WHAT YOU ARE ASKED TO DO:
Find "Submit the average power answer for Part H" and "Click the LINES" in the records below. Copy the lines holding them and every line between, exactly, and no others.

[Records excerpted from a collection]
▬▬▬
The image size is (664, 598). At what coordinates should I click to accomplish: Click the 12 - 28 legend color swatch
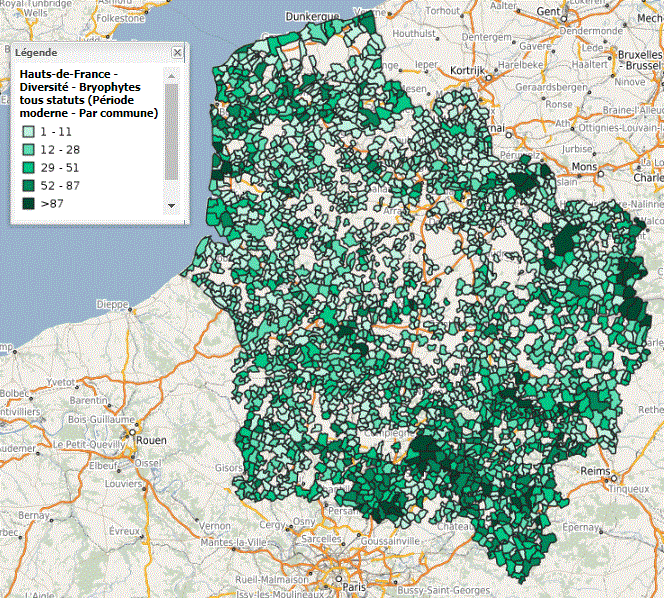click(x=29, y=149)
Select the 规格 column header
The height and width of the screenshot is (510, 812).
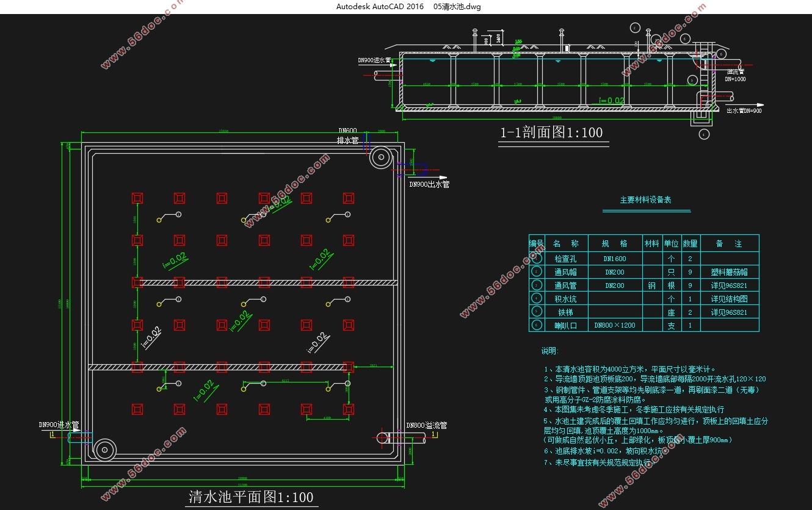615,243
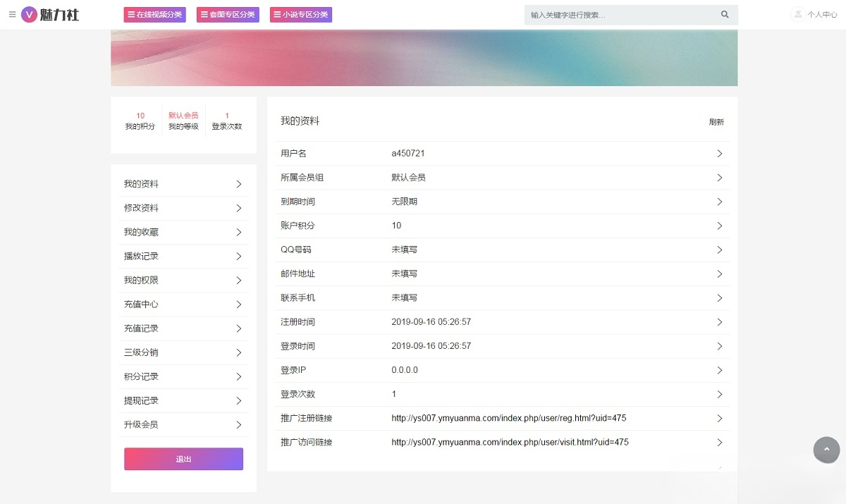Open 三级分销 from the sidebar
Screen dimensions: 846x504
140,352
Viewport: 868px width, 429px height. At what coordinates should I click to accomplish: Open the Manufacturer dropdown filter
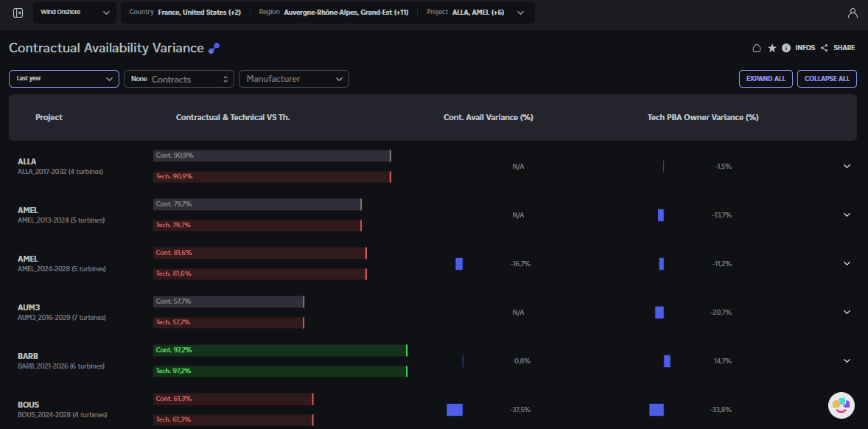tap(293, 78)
▬▬▬
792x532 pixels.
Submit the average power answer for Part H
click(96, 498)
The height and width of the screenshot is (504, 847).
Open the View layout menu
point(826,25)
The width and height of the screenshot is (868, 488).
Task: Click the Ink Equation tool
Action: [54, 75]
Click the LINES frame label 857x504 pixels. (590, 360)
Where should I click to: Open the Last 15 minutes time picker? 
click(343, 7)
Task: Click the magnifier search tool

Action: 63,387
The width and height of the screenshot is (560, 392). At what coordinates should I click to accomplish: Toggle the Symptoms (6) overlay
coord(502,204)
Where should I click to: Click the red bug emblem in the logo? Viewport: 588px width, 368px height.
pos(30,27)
▬▬▬
ANSWER BOX:
Submit the average power answer for Part H
click(96, 498)
The height and width of the screenshot is (504, 847).
Open the View layout menu
point(826,25)
The width and height of the screenshot is (868, 488).
Task: Click the Ink Equation tool
Action: [54, 75]
Click the LINES frame label 857x504 pixels. (590, 360)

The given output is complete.